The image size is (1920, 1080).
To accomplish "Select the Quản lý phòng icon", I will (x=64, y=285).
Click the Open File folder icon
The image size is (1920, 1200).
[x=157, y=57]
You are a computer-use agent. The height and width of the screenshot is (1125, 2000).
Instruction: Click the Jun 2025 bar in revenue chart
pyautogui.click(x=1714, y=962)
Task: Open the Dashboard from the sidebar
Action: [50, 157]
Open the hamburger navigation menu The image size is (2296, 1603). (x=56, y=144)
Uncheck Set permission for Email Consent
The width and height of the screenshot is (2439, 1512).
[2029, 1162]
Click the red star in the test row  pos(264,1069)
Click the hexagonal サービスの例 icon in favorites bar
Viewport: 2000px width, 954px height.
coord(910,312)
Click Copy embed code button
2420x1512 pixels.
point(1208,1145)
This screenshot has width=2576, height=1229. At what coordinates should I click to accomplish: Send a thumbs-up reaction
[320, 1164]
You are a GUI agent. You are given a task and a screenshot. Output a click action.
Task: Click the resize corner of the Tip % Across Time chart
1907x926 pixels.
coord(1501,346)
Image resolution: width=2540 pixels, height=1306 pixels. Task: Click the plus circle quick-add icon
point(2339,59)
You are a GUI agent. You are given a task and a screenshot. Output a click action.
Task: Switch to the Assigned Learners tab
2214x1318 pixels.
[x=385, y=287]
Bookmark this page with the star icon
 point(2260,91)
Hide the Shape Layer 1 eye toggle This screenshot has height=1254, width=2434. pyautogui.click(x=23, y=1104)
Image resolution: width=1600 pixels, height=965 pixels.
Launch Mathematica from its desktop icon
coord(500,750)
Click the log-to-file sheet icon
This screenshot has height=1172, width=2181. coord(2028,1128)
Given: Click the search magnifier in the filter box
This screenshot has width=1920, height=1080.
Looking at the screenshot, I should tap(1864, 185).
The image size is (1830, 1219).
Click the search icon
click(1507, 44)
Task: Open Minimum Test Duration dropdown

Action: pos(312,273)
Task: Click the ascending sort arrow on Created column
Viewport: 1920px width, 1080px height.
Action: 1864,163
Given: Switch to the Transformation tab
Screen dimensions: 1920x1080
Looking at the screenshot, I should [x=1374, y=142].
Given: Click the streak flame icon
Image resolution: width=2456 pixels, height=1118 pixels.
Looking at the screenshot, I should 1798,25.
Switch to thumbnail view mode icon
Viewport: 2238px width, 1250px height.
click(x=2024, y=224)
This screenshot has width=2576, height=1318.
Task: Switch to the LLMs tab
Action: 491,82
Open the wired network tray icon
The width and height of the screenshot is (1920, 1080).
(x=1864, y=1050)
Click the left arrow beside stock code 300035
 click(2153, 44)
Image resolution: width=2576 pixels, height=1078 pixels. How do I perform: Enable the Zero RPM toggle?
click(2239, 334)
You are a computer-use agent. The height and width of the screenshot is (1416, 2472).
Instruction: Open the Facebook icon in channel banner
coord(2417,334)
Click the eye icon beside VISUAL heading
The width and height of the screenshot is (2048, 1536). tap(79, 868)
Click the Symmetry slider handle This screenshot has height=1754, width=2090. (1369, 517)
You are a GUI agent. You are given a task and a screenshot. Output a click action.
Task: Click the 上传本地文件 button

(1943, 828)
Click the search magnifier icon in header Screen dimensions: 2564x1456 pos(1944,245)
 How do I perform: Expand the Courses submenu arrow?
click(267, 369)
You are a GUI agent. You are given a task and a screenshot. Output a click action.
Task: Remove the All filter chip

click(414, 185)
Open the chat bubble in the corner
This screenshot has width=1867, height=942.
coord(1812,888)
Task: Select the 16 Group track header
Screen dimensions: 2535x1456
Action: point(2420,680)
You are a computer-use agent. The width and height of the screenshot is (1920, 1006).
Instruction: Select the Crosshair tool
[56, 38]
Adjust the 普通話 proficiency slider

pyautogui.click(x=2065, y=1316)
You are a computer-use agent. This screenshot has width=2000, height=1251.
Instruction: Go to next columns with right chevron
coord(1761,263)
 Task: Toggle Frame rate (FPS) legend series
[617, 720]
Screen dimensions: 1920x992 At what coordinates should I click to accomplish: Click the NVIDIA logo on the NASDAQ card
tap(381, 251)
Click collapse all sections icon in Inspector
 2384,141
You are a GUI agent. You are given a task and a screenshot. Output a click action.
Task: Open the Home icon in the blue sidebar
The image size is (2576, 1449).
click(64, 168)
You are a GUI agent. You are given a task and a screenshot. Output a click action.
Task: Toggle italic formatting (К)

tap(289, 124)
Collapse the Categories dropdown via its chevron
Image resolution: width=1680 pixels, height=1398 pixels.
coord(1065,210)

- **Activity**:
All the data above is to be given again, exactly.

- **Completed task**:
The image size is (1920, 1080).
To accomplish "Select the Quản lý phòng icon", I will (x=64, y=285).
Click the Open File folder icon
The image size is (1920, 1200).
[x=157, y=57]
You are a computer-use agent. The height and width of the screenshot is (1125, 2000).
Instruction: Click the Jun 2025 bar in revenue chart
pyautogui.click(x=1714, y=962)
Task: Open the Dashboard from the sidebar
Action: [50, 157]
Open the hamburger navigation menu The image size is (2296, 1603). (x=56, y=144)
Uncheck Set permission for Email Consent
The width and height of the screenshot is (2439, 1512).
[2029, 1162]
Click the red star in the test row  pos(264,1069)
Click the hexagonal サービスの例 icon in favorites bar
Viewport: 2000px width, 954px height.
coord(910,312)
Click Copy embed code button
2420x1512 pixels.
point(1208,1145)
This screenshot has width=2576, height=1229. At what coordinates should I click to accomplish: Send a thumbs-up reaction
[320, 1164]
You are a GUI agent. You are given a task and a screenshot. Output a click action.
Task: Click the resize corner of the Tip % Across Time chart
1907x926 pixels.
coord(1501,346)
Image resolution: width=2540 pixels, height=1306 pixels. Task: Click the plus circle quick-add icon
point(2339,59)
You are a GUI agent. You are given a task and a screenshot. Output a click action.
Task: Switch to the Assigned Learners tab
2214x1318 pixels.
[x=385, y=287]
Bookmark this page with the star icon
 point(2260,91)
Hide the Shape Layer 1 eye toggle This screenshot has height=1254, width=2434. pyautogui.click(x=23, y=1104)
Image resolution: width=1600 pixels, height=965 pixels.
Launch Mathematica from its desktop icon
coord(500,750)
Click the log-to-file sheet icon
This screenshot has height=1172, width=2181. coord(2028,1128)
Given: Click the search magnifier in the filter box
This screenshot has width=1920, height=1080.
Looking at the screenshot, I should tap(1864, 185).
The image size is (1830, 1219).
Click the search icon
click(1507, 44)
Task: Open Minimum Test Duration dropdown

Action: pos(312,273)
Task: Click the ascending sort arrow on Created column
Viewport: 1920px width, 1080px height.
Action: 1864,163
Given: Switch to the Transformation tab
Screen dimensions: 1920x1080
Looking at the screenshot, I should [x=1374, y=142].
Given: Click the streak flame icon
Image resolution: width=2456 pixels, height=1118 pixels.
Looking at the screenshot, I should 1798,25.
Switch to thumbnail view mode icon
Viewport: 2238px width, 1250px height.
click(x=2024, y=224)
This screenshot has width=2576, height=1318.
Task: Switch to the LLMs tab
Action: 491,82
Open the wired network tray icon
The width and height of the screenshot is (1920, 1080).
(x=1864, y=1050)
Click the left arrow beside stock code 300035
 click(2153, 44)
Image resolution: width=2576 pixels, height=1078 pixels. How do I perform: Enable the Zero RPM toggle?
click(2239, 334)
You are a computer-use agent. The height and width of the screenshot is (1416, 2472).
Instruction: Open the Facebook icon in channel banner
coord(2417,334)
Click the eye icon beside VISUAL heading
The width and height of the screenshot is (2048, 1536). tap(79, 868)
Click the Symmetry slider handle This screenshot has height=1754, width=2090. (1369, 517)
You are a GUI agent. You are given a task and a screenshot. Output a click action.
Task: Click the 上传本地文件 button

(1943, 828)
Click the search magnifier icon in header Screen dimensions: 2564x1456 pos(1944,245)
 How do I perform: Expand the Courses submenu arrow?
click(267, 369)
You are a GUI agent. You are given a task and a screenshot. Output a click action.
Task: Remove the All filter chip

click(414, 185)
Open the chat bubble in the corner
This screenshot has width=1867, height=942.
coord(1812,888)
Task: Select the 16 Group track header
Screen dimensions: 2535x1456
Action: point(2420,680)
You are a computer-use agent. The width and height of the screenshot is (1920, 1006).
Instruction: Select the Crosshair tool
[56, 38]
Adjust the 普通話 proficiency slider

pyautogui.click(x=2065, y=1316)
You are a computer-use agent. This screenshot has width=2000, height=1251.
Instruction: Go to next columns with right chevron
coord(1761,263)
 Task: Toggle Frame rate (FPS) legend series
[617, 720]
Screen dimensions: 1920x992 At what coordinates should I click to accomplish: Click the NVIDIA logo on the NASDAQ card
tap(381, 251)
Click collapse all sections icon in Inspector
 2384,141
You are a GUI agent. You are given a task and a screenshot. Output a click action.
Task: Open the Home icon in the blue sidebar
The image size is (2576, 1449).
click(64, 168)
You are a GUI agent. You are given a task and a screenshot. Output a click action.
Task: Toggle italic formatting (К)

tap(289, 124)
Collapse the Categories dropdown via its chevron
Image resolution: width=1680 pixels, height=1398 pixels.
coord(1065,210)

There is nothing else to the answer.